Arrojó su camisa al suelo, golpeó en dos ocasiones con el puño la puerta metálica, repetía una y otra vez en su mente los mismos eventos, la orden de retirada antes del ataque nuclear. Estaba a oscuras, sólo unos débiles rayos de sol atravesaban los pequeñísimos barrotes ubicados sobre su cabeza.
—¿Así que sólo los vamos a dejar? ¡Queda muchísima gente ahí adentro!
Aquella ocasión reclamó con todas sus fuerzas, incluso se arriesgaba a ser encarcelado; no le importaba, no se quería ir, estaba furioso; recién había recibido la orden de retirarse y no podía creerlo, iban a alejarse y dejar que toda esa gente fuera destrozada por los demonios.

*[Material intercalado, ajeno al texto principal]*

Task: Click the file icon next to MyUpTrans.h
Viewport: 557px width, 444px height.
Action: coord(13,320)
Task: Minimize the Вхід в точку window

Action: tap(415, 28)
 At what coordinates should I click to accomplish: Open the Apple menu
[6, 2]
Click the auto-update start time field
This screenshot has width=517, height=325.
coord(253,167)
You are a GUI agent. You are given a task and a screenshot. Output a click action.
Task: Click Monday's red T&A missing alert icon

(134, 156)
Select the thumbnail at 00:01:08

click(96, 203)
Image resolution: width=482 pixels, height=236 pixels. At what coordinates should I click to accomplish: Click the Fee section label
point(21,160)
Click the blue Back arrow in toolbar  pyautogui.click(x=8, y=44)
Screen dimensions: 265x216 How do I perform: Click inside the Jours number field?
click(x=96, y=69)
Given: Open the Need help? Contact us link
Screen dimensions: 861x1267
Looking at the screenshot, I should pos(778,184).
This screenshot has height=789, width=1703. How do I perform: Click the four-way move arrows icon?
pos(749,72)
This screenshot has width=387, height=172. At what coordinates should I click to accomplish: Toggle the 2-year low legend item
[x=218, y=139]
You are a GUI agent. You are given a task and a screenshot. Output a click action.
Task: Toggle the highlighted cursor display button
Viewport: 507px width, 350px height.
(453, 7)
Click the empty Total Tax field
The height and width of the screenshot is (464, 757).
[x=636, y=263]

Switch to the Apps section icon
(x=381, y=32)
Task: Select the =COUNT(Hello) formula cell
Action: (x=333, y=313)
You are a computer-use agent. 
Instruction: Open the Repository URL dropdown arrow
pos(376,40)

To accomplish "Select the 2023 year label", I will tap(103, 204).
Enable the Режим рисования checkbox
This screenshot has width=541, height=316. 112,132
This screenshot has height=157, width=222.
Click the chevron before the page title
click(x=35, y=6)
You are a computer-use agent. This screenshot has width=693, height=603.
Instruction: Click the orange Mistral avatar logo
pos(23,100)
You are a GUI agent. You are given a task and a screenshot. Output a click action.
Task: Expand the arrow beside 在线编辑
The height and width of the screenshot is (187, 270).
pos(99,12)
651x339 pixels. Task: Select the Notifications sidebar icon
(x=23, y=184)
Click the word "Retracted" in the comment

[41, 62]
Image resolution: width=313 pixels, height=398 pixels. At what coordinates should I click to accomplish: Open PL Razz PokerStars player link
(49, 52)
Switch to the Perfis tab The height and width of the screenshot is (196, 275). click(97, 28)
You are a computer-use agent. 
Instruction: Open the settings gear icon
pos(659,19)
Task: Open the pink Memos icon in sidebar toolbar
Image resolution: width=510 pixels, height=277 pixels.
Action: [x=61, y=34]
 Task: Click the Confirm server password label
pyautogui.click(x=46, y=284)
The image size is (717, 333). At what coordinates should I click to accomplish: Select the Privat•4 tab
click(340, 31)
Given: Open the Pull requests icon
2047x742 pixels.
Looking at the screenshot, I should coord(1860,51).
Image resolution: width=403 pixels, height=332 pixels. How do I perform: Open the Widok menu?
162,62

Esa fue una de las muchas veces que desobedeció órdenes, no era un soldado muy disciplinado pero, la verdad sea dicha, la mayoría de sus indisciplinas eran por líos de faldas y salidas nocturnas; esta vez sería diferente, su indsciplina era por su propia humanidad.
El soldado era joven, un apuesto hombre de color, de penetrantes ojos verdes y musculatura envidiable; sin duda hubiera podido ser modelo o actor, ciertamente tenía la apariencia; pero prefirió la vida militar, siempre le había gustado y desde niño deseó ser soldado. Había iniciado su carrera militar no hacía muchos años y no era precisamente un excelente elemento; si bien era fuerte, atlético y decidido, también era problemático; se metía en frecuentes peleas, usualmente debido a las mujeres, quienes le encantaban y a las cuales abordaba sin temor; no cualquiera podría rechazar a un adonis como él, y este hombre lo sabía por lo que sacaba ventaja en cada oportunidad que se le presentaba.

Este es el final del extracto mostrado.